Only modify the evaluation metrics and how you interpret model performance.
Hint 1
Hint 2
Hint 3
Solution
ML Python
import numpy as np
from sklearn.metrics import mean_squared_error, mean_absolute_error

def mean_absolute_percentage_error(y_true, y_pred):
    y_true, y_pred = np.array(y_true), np.array(y_pred)
    non_zero = y_true != 0
    return np.mean(np.abs((y_true[non_zero] - y_pred[non_zero]) / y_true[non_zero])) * 100

# Example true and predicted values for training and validation
train_true = [100, 120, 130, 150, 170]
train_pred = [102, 118, 128, 149, 172]
val_true = [110, 115, 140, 160, 180]
val_pred = [130, 140, 160, 190, 210]

# Calculate metrics
train_mse = mean_squared_error(train_true, train_pred)
val_mse = mean_squared_error(val_true, val_pred)
train_mae = mean_absolute_error(train_true, train_pred)
val_mae = mean_absolute_error(val_true, val_pred)
train_mape = mean_absolute_percentage_error(train_true, train_pred)
val_mape = mean_absolute_percentage_error(val_true, val_pred)

print(f"Training MSE: {train_mse:.2f}, Validation MSE: {val_mse:.2f}")
print(f"Training MAE: {train_mae:.2f}, Validation MAE: {val_mae:.2f}")
print(f"Training MAPE: {train_mape:.2f}%, Validation MAPE: {val_mape:.2f}%")
Added MAE and MAPE metrics to better evaluate model performance on time series data.
Implemented a function to calculate MAPE, handling zero values safely.
Compared training and validation metrics to identify overfitting more clearly.
Results Interpretation

Before: Training MSE = 10, Validation MSE = 50 (overfitting suspected but unclear severity)

After: Training MSE = 3.4, Validation MSE = 645, Training MAE = 1.8, Validation MAE = 25, Training MAPE = 1.4%, Validation MAPE = 17.9%

The new metrics show much higher validation error, confirming overfitting. MAE and MAPE provide clearer, more interpretable error measures.

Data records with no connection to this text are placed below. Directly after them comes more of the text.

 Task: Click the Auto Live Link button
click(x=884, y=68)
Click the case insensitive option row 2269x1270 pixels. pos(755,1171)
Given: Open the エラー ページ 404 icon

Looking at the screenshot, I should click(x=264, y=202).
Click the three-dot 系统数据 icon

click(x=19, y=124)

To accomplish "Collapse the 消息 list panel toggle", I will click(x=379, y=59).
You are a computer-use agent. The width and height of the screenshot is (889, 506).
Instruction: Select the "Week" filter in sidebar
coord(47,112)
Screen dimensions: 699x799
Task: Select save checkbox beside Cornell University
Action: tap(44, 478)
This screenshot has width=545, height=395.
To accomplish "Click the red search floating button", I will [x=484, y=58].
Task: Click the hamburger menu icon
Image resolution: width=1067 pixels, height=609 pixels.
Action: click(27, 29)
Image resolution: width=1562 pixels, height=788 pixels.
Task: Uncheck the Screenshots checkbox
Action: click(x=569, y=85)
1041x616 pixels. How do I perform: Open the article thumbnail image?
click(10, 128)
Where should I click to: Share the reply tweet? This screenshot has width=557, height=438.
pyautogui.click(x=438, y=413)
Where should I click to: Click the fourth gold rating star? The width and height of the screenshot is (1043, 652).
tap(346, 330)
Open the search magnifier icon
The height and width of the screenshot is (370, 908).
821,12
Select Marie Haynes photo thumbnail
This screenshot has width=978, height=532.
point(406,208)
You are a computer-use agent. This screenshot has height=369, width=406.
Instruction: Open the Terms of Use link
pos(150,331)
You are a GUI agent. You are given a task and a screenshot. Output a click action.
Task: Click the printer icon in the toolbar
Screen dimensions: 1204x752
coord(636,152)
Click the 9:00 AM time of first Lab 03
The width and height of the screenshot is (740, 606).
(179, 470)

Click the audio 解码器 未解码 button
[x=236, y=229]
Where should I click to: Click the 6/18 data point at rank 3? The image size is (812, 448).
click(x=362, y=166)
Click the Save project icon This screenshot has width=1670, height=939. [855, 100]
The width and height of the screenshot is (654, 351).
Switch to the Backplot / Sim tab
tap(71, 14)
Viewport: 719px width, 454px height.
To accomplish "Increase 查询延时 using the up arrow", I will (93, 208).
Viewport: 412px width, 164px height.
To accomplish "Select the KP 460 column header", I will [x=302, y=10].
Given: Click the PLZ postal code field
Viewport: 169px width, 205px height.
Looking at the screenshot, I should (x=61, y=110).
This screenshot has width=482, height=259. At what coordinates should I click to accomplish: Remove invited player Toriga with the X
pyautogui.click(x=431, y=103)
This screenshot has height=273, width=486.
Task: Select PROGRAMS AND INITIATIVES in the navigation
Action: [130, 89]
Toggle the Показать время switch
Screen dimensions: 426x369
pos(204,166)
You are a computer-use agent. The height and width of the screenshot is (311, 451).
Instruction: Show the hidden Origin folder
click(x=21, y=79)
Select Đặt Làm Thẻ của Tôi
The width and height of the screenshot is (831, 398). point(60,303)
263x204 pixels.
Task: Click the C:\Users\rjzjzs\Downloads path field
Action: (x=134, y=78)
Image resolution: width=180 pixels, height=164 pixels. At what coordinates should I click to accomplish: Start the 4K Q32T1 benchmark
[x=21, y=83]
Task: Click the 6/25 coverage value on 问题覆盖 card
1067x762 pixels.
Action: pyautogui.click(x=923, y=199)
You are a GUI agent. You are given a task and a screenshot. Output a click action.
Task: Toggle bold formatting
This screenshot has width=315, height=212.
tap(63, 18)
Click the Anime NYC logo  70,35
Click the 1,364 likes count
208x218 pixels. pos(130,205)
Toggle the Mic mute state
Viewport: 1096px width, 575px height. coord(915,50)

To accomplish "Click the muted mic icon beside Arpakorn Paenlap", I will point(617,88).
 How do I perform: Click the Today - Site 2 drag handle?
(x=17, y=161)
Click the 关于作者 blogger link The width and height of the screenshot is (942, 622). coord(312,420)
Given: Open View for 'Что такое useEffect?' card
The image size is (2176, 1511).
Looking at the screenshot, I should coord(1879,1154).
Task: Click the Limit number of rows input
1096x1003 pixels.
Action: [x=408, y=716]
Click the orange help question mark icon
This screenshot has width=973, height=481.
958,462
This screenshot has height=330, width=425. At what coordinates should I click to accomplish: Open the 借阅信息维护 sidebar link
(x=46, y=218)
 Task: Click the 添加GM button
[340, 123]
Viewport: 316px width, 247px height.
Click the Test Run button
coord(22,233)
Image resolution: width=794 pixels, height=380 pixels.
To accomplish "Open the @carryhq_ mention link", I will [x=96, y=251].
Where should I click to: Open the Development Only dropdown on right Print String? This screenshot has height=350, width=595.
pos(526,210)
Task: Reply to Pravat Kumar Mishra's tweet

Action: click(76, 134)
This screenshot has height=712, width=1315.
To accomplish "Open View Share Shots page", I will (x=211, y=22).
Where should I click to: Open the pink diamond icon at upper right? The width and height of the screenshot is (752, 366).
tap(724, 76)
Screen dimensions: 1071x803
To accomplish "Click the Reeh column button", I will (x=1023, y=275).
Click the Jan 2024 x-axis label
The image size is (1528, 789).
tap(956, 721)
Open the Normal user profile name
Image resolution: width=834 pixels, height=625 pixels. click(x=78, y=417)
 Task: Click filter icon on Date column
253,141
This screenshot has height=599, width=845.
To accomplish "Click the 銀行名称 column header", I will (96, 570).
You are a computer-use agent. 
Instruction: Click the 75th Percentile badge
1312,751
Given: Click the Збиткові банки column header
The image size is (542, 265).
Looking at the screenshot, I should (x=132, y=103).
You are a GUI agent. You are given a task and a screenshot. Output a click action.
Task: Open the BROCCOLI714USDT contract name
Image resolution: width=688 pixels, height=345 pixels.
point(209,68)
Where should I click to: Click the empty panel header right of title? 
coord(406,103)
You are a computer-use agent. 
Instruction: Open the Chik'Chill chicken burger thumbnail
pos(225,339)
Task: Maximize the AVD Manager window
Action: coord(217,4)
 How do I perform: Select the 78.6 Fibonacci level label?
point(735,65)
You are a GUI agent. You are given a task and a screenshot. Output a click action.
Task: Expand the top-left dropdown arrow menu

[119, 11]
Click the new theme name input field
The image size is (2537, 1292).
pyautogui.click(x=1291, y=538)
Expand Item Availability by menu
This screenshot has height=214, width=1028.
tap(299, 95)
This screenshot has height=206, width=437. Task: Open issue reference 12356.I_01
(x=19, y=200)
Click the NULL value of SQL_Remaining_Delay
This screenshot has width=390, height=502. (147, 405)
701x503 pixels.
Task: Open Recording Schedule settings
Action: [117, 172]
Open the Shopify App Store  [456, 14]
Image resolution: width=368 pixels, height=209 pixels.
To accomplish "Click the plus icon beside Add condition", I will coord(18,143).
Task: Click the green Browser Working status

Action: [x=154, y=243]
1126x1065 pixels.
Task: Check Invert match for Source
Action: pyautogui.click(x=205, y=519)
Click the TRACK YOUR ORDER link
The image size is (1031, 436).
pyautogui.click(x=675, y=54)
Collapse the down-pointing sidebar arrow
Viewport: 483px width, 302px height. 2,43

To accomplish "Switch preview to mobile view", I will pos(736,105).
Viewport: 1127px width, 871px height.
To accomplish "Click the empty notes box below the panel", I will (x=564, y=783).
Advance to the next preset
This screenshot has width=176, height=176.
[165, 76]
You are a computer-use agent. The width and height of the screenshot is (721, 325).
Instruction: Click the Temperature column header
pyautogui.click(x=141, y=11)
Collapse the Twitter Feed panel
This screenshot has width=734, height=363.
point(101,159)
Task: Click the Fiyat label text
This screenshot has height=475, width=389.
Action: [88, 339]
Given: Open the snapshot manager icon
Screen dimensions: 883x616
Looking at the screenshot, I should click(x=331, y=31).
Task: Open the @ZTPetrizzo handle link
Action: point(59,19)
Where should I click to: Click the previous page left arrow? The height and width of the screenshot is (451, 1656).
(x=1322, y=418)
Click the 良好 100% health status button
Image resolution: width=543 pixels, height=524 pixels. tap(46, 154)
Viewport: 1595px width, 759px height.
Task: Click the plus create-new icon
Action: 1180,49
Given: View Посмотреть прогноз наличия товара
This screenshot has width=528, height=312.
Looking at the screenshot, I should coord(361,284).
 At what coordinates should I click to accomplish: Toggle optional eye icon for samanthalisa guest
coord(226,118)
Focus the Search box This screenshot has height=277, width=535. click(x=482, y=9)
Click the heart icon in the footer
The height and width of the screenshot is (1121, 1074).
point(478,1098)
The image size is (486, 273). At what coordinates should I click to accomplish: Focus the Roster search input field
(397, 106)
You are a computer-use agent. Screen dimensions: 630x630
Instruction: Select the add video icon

Using multiple evaluation metrics like MAE and MAPE alongside MSE helps better understand time series model performance and detect overfitting. Metrics that relate errors to actual values (MAPE) are especially useful for business decisions.
Bonus Experiment
Try using Root Mean Squared Error (RMSE) and Symmetric Mean Absolute Percentage Error (SMAPE) to evaluate the model and compare results.
💡 Hint
RMSE is the square root of MSE and has the same units as the data, making it easier to interpret. SMAPE handles zero values better than MAPE by symmetrizing the percentage error.